[JOB]
Can you quote, word for word, the lines of the listing below that begin at the line containing "Select the teal MOTOR housing face" and run through the listing's last line, including both of those lines?

——

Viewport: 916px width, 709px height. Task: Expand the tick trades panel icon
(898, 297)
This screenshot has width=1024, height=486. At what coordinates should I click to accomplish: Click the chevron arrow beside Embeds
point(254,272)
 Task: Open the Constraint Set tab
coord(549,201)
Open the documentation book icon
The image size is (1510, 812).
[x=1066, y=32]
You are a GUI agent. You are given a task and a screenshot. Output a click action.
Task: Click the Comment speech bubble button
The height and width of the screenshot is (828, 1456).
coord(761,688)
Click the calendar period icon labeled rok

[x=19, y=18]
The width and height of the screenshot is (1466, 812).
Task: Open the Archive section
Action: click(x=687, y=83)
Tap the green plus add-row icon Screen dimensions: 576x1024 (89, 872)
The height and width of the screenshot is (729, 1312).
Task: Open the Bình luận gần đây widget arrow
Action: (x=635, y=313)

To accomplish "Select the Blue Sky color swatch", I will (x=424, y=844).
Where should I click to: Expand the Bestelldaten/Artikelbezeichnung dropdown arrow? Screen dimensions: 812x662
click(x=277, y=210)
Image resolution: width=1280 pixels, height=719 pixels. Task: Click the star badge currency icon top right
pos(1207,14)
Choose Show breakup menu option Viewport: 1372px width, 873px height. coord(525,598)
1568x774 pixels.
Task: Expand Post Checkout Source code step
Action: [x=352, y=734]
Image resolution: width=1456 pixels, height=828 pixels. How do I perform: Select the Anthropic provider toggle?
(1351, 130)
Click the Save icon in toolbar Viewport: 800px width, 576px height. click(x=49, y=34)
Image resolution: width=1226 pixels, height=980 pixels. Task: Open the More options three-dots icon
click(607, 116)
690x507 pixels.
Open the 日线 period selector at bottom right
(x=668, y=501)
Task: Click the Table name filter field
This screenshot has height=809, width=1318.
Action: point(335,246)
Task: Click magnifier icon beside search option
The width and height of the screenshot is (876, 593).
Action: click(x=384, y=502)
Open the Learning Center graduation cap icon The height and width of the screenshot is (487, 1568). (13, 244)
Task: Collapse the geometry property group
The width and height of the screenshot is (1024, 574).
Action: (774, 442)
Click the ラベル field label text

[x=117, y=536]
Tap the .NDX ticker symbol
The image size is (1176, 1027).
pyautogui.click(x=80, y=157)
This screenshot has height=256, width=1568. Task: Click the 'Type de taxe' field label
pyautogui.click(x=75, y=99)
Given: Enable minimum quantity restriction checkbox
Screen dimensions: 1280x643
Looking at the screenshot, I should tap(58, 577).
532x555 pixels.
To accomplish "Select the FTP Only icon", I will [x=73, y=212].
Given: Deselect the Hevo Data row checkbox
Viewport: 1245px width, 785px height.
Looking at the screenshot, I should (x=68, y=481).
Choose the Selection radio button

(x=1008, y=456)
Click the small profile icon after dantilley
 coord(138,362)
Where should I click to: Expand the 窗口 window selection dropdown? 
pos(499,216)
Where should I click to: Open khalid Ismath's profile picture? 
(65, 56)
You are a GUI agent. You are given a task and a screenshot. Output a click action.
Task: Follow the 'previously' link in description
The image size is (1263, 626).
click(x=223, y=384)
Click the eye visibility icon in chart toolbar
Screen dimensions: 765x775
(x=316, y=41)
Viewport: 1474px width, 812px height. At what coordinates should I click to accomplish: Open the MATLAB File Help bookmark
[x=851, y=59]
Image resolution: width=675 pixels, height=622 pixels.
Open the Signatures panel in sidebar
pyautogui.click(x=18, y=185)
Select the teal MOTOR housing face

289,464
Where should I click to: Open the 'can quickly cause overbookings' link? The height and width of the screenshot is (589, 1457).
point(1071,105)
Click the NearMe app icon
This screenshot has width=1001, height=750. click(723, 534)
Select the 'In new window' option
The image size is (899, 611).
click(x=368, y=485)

——

[RESULT OF THIS EXERCISE]
Select the teal MOTOR housing face

289,464
Where should I click to: Open the 'can quickly cause overbookings' link? The height and width of the screenshot is (589, 1457).
point(1071,105)
Click the NearMe app icon
This screenshot has width=1001, height=750. click(723, 534)
Select the 'In new window' option
The image size is (899, 611).
click(x=368, y=485)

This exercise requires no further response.